> _Problem details_: Rewrite all the records below, replacing "column header" with "column title" and keeping everything else unchanged. Omit the pictures from your answer.

::: Material to process :::

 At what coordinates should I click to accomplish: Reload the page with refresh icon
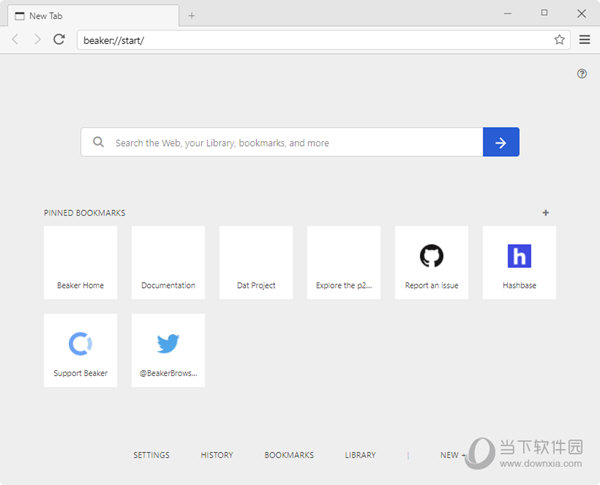(x=59, y=39)
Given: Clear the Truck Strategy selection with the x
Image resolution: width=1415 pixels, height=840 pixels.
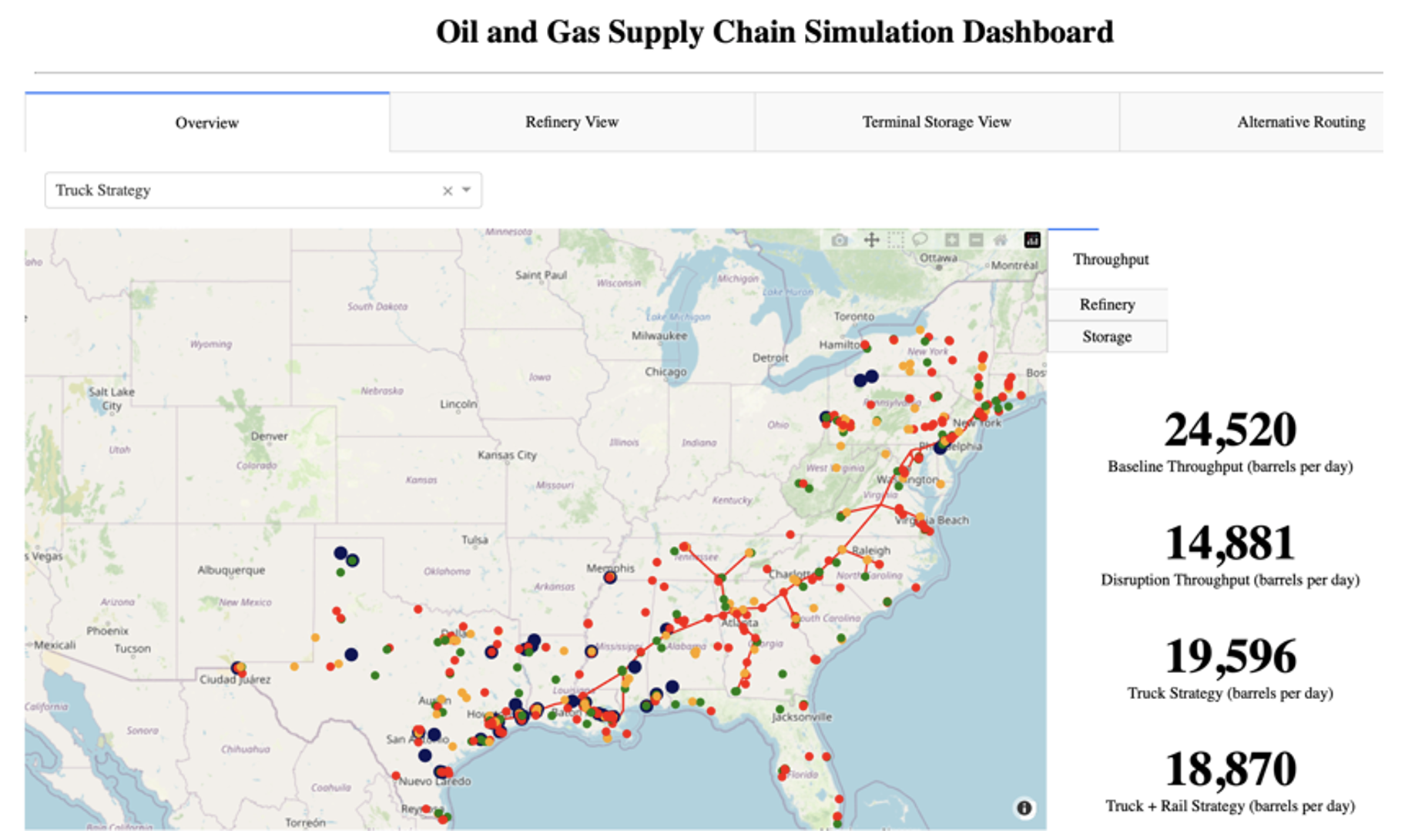Looking at the screenshot, I should [447, 190].
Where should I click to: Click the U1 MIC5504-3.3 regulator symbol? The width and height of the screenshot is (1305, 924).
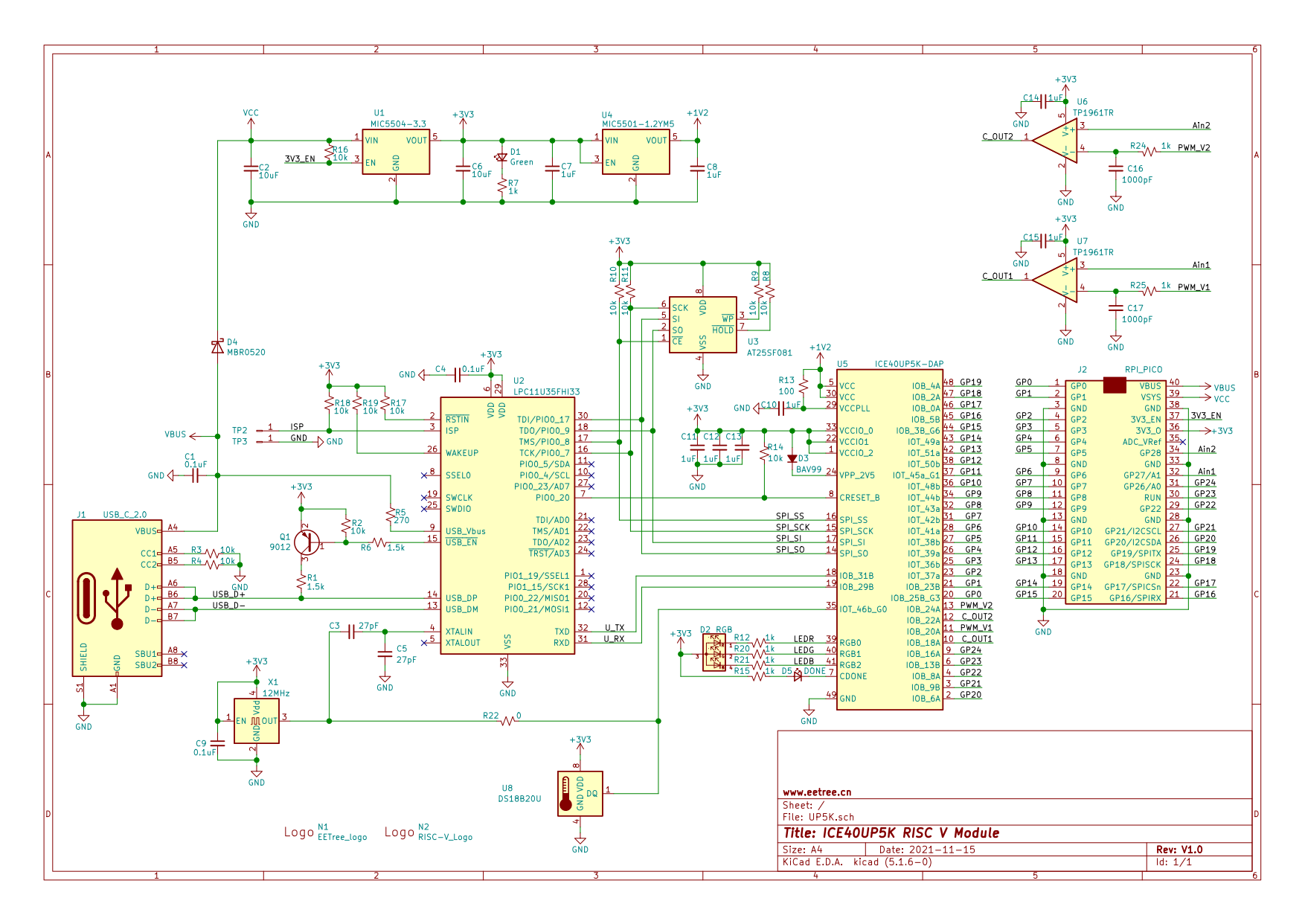tap(396, 152)
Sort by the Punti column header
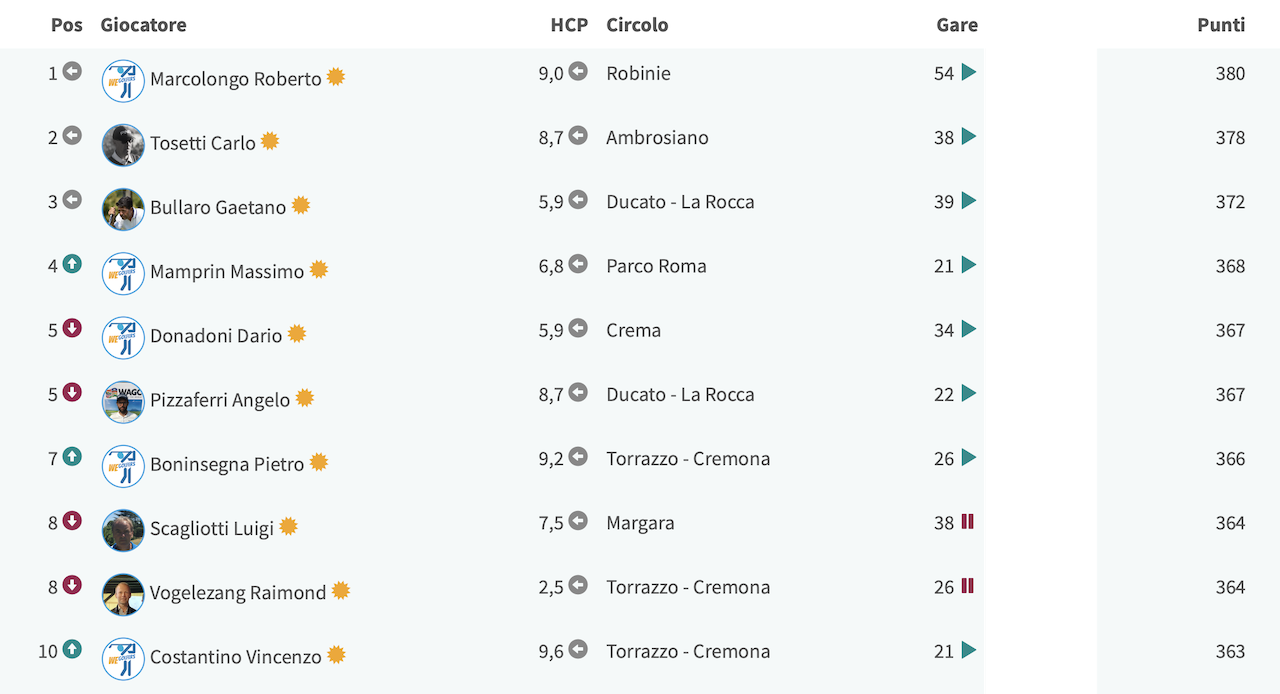The width and height of the screenshot is (1280, 694). pyautogui.click(x=1221, y=25)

:::

> _Expected answer_:
 At what coordinates should I click to accomplish: Reload the page with refresh icon
(x=59, y=39)
Given: Clear the Truck Strategy selection with the x
Image resolution: width=1415 pixels, height=840 pixels.
Looking at the screenshot, I should [447, 190].
Where should I click to: Click the U1 MIC5504-3.3 regulator symbol? The width and height of the screenshot is (1305, 924).
tap(396, 152)
Sort by the Punti column title
The width and height of the screenshot is (1280, 694). pyautogui.click(x=1221, y=25)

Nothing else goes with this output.